The bike shop staffs three to four mechanics, except during Fall Quarter – the shop’s peak season – when there are 10 mechanics on staff. The shop serves an average of 100 customers per day, Masson said.

“Fall Quarter might have as many as 100 [customers] an hour, which sounds ridiculous, but come by the first week of school – it’s very busy,” Masson said.

The shop offers students free tools, chain lubricant, air and advice, Masson said. Inner tubes are priced at $4 with an additional labor charge of $5, if repaired by a mechanic. The shop charges $35 for a tune up, while a downtown repair shop would charge between $50 and $60 for the same service, Masson said.

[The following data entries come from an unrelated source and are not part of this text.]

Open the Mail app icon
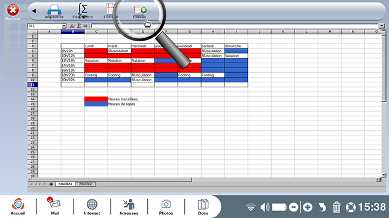 (54, 206)
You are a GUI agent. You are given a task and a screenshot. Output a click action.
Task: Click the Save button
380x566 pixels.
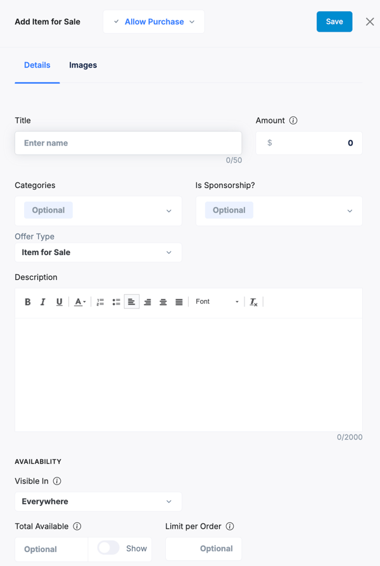[334, 22]
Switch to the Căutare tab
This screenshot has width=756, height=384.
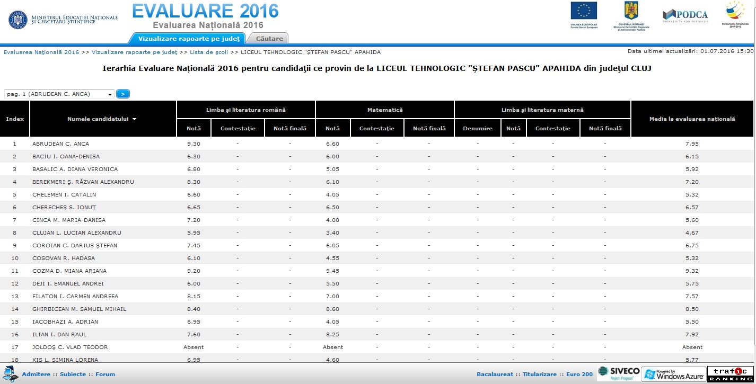pos(269,39)
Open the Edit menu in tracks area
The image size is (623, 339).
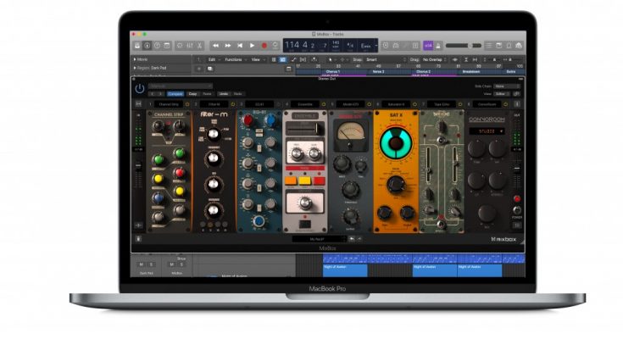213,59
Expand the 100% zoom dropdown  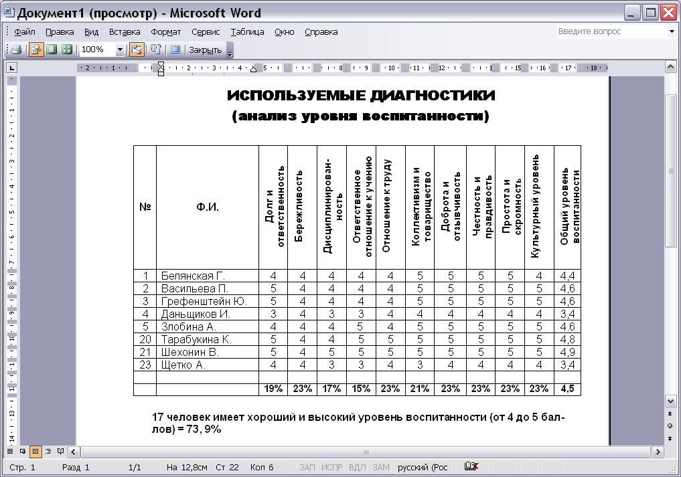click(120, 50)
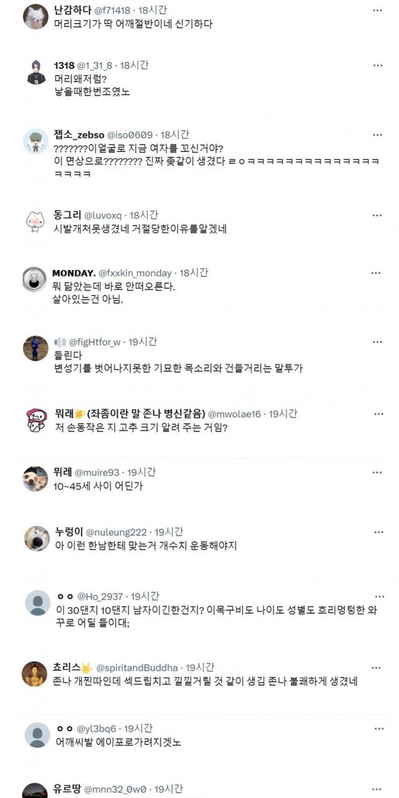Open more options on MONDAY.'s tweet
The image size is (399, 798).
[x=375, y=273]
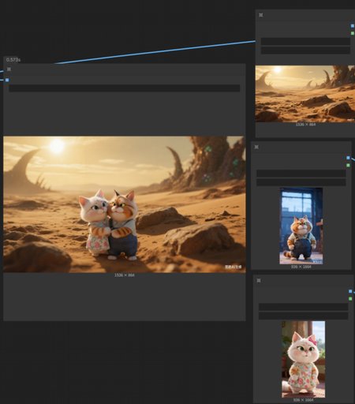The height and width of the screenshot is (404, 355).
Task: Select the white cat in floral dress thumbnail
Action: tap(303, 359)
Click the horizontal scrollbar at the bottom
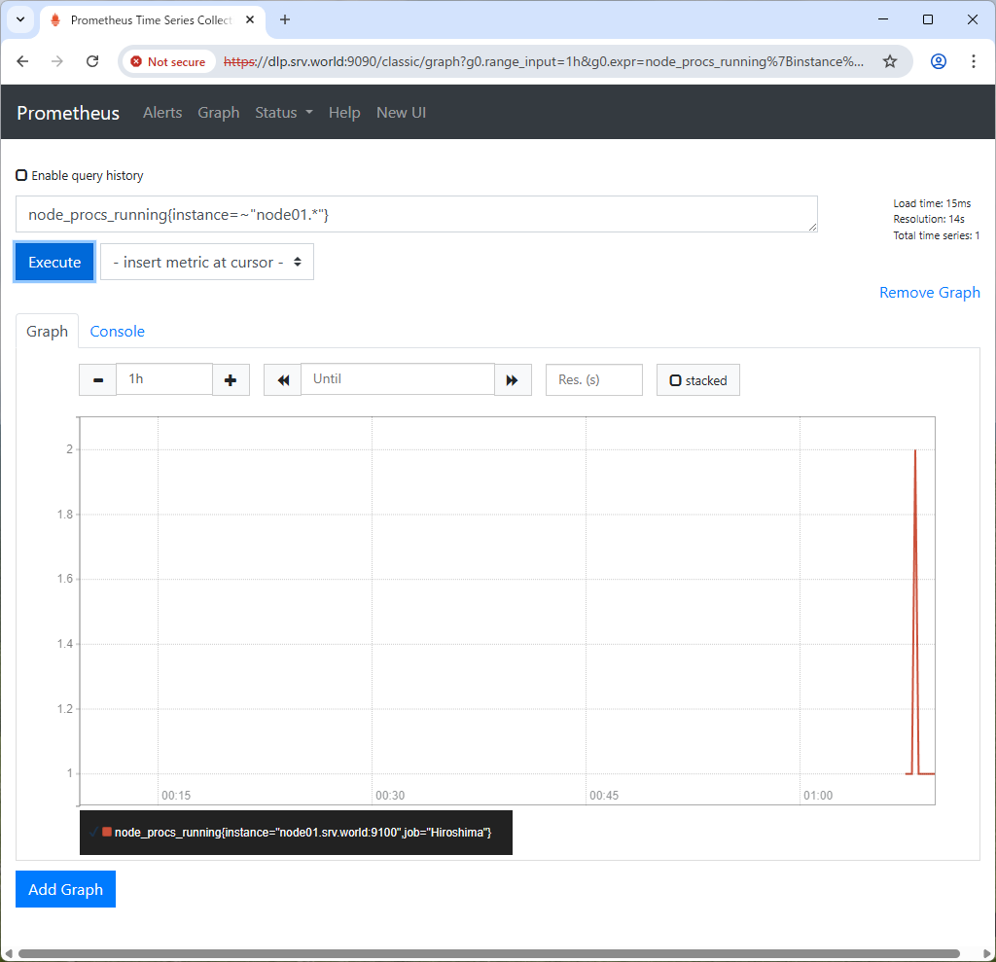 pos(488,953)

The bike shop receives an annual budget of $41,750 from a campus lock-in fee. The 2003-04 school year marked the first time in several years that the bike shop was able to cover its costs of operation. Prior to 2003, the bike shop averaged an annual deficit between $5,000 and $10,000, Daves-Rougeaux said.

“I’m not uncomfortable with the bike shop running in the red. A.S. business services don’t operate as business enterprises,” Daves-Rougeaux said. “Up until last year, it had been operating in the red, and, currently, we are at least breaking even. We’re not generating revenue, which of course is not our intent. It is a service, it’s not a revenue-generating business.”

The A.S. Bike Shop, Notetaking and Publication Service, and Cashier’s and Ticket Offices all share one budget and pool their business services revenue. In the past few years, the bike shop deficit has been offset by revenue generated from the other A.S. business services, Daves-Rougeaux said.

“Where there’s revenue generated in other areas, it covers the shortfalls of any of the other areas,” Daves-Rougeaux said.

During the summer 2002, A.S. purchased a new computer cash register system that records the daily retail of products and services, allowing the shop to better track sales and monitor inventory purchases. Because of the new register system, A.S. has been able to avoid purchasing excess inventory and overstaffing during less active business periods, Masson said. These changes have helped the shop come out of debt.

The A.S. Bike Shop is currently open from 11 a.m. to 5 p.m., Monday through Thursday and 11 a.m. to 3 p.m. on Fridays.